Mas El-Sadr diz que muitas das críticas após o surto, que terminou em 2016, foram devido a um mal-entendido sobre como a OMS funciona.
“Havia expectativas irrealistas para a OMS, com muitos esperando que [a organização] fosse com força aos países afetados para enfrentar o surto”, afirma El-Sadr. “Isso não está dentro do escopo da OMS. Seu papel é orientar a resposta, desenvolver orientações, mas não ir a um país para ajudar a lidar com uma ameaça específica à saúde.”
Gradmann concorda. “A OMS é uma organização democrática”, afirma. “Não é uma polícia mundial de saúde feita para intervenções rápidas.”
Na verdade, a OMS não tem autoridade para agir em um Estado-membro, a menos que ele peça ajuda.
Ainda assim, Rüdiger Krech, diretor de promoção da saúde da OMS, diz que após a epidemia de ebola, de 2014 a 2016, a organização fez mudanças significativas em sua estrutura. Um exemplo é que agora depende menos dos governos nacionais para obter informações cruciais sobre saúde, diminuindo, assim, as chances de perder o início de outro surto grave de doença.
“Também temos cooperação com empresas de tecnologia”, afirma Krech. “Elas [as empresas] podem nos contar sobre um surto antes que qualquer informação oficial do governo chegue, dizendo ‘estamos vendo muitas pessoas pesquisando sintomas para esta doença’. E usamos imagens de satélite de agências espaciais, como a ESA [Europa] e a NASA [EUA], que podem nos mostrar regiões onde muitas pessoas estão com febre alta.”

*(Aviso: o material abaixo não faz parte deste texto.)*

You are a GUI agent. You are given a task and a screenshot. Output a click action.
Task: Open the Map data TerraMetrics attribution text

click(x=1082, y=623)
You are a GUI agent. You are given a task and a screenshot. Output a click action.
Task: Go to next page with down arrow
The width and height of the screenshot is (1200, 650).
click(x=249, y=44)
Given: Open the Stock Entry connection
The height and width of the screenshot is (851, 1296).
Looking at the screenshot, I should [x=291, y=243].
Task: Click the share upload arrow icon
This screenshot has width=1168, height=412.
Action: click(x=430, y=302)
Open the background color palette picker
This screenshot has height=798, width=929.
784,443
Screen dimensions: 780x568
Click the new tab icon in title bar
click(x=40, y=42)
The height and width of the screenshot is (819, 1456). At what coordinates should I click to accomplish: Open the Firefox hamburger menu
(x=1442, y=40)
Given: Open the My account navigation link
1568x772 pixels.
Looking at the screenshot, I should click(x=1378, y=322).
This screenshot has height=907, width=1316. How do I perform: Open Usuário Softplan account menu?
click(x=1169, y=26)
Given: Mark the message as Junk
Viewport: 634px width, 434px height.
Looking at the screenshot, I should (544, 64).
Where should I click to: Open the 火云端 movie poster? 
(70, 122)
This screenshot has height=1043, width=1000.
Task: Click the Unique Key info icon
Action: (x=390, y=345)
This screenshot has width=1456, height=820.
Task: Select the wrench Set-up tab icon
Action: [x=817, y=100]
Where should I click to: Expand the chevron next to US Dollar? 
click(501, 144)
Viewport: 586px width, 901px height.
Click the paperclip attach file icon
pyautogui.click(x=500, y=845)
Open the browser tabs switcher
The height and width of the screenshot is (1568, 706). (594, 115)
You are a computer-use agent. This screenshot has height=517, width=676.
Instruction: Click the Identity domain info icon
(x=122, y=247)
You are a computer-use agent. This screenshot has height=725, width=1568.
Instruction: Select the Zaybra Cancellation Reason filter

Para Krech, a resposta amplamente criticada da OMS à epidemia de ebola levou a uma “transformação” geral da organização.
A tentativa fracassada de erradicar a malária
A desistência de tentar erradicar a malária na década de 1960 é outro exemplo do que alguns consideram um trabalho malfeito.
A OMS lançou o Programa Global de Erradicação da Malária (GMEP, na sigla em inglês) em 1955. Parecia promissor, com 15 países e um território conseguindo erradicar a doença.
Mas houve pouco ou nenhum progresso na África subsaariana sob o programa e, em muitos lugares, o fracasso em manter o GMEP levou ao ressurgimento da malária. Em 1969, o programa foi descontinuado.
O GMEP “levou a OMS à beira da falência”, diz Gradmann. “Os Estados-membros estavam perdendo a fé no programa enquanto ele ainda estava em andamento e retiraram o financiamento.”
Uma das razões pelas quais a erradicação não funcionou, explica Gradmann, é que a malária não é apenas uma doença humana, mas tem reservatórios na natureza. Isso a diferencia da varíola, por exemplo.
E quanto à covid-19?
No começo da pandemia de covid-19, alguns críticos, entre eles o então presidente dos Estados Unidos Donald Trump, reclamaram que a OMS não estava fazendo o suficiente para apoiar os Estados-membros em sua luta contra a doença. Mas especialistas como El-Sadr e Gradmann dizem que não era função da OMS agir e introduzir iniciativas no auge da pandemia de coronavírus.
“Durante a covid-19, a OMS forneceu dados e fez trabalho administrativo”, explica Gradmann. “Mas as iniciativas para combater a doença tiveram que vir de cada Estado-membro. Não acho que a OMS tenha desempenhado um papel importante na pandemia de covid”, afirma.
El-Sadr enfatiza que os governos nacionais dos Estados-membros estavam encarregados de tomar decisões sobre a melhor forma de conter a pandemia em seus países. Eles receberam conselhos da OMS, mas essas recomendações não eram obrigatórias.
A OMS “foi bloqueada por um mundo dividido, com nações promovendo seus próprios interesses às custas dos outros – esquecendo os princípios que informaram à criação da OMS”, diz El-Sadr. “A OMS não tem autoridade para impor suas recomendações – os países podem aceitá-las ou abandoná-las.”